== Exercise material

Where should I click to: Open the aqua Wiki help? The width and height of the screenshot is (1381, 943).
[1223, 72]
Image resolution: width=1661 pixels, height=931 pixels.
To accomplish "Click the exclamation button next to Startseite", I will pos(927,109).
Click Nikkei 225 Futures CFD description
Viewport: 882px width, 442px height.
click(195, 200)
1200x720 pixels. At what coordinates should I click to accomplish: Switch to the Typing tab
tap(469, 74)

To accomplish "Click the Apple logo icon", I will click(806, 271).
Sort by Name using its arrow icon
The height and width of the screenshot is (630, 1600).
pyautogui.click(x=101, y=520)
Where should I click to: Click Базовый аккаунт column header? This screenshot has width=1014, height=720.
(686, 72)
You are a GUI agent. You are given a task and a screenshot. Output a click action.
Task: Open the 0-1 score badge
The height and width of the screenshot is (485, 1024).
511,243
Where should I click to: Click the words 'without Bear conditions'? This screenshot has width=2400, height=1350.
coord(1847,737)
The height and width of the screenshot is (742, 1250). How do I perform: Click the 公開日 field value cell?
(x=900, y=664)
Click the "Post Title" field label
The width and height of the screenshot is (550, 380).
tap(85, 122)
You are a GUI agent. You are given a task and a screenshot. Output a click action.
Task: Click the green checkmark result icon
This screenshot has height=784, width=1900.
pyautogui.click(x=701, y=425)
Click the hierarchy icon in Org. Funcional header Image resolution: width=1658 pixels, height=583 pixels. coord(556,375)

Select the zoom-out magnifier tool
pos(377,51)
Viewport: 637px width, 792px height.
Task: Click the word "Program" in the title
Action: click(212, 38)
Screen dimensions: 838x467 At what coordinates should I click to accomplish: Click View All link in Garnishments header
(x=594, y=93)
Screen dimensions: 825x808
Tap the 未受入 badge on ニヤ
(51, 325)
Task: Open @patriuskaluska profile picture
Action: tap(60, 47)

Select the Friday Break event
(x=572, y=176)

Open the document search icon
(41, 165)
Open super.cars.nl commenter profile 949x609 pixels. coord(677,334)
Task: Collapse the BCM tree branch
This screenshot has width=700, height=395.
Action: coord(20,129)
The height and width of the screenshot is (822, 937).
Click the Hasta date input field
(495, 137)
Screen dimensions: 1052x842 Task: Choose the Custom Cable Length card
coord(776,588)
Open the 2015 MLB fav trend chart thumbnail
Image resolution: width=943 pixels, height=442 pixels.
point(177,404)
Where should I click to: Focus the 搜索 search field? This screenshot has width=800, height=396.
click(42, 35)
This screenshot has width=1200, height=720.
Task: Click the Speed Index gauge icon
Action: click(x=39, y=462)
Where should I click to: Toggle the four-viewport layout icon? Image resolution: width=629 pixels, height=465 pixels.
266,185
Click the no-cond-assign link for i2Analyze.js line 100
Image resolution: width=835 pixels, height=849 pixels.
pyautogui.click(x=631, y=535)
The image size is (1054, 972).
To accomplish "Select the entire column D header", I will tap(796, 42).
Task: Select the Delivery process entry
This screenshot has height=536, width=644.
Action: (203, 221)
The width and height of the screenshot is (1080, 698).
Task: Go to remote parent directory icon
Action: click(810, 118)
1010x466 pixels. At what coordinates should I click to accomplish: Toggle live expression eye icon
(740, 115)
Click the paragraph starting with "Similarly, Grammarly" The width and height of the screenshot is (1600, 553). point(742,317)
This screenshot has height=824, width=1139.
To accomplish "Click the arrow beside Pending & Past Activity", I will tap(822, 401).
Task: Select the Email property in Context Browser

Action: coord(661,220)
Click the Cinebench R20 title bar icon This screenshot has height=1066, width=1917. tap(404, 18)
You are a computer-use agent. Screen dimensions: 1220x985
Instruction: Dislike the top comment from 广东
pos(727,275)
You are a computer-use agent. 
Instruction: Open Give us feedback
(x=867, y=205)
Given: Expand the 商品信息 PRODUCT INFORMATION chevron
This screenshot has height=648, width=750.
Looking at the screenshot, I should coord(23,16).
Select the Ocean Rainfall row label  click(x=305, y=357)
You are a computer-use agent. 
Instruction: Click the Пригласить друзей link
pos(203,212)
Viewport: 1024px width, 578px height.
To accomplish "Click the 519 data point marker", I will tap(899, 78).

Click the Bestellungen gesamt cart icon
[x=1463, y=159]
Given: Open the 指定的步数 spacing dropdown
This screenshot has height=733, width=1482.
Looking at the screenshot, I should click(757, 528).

====

# Exercise requirements
Your answer should be a single number: the count of lines in the records that contain "arrow".

# Response for this exercise
2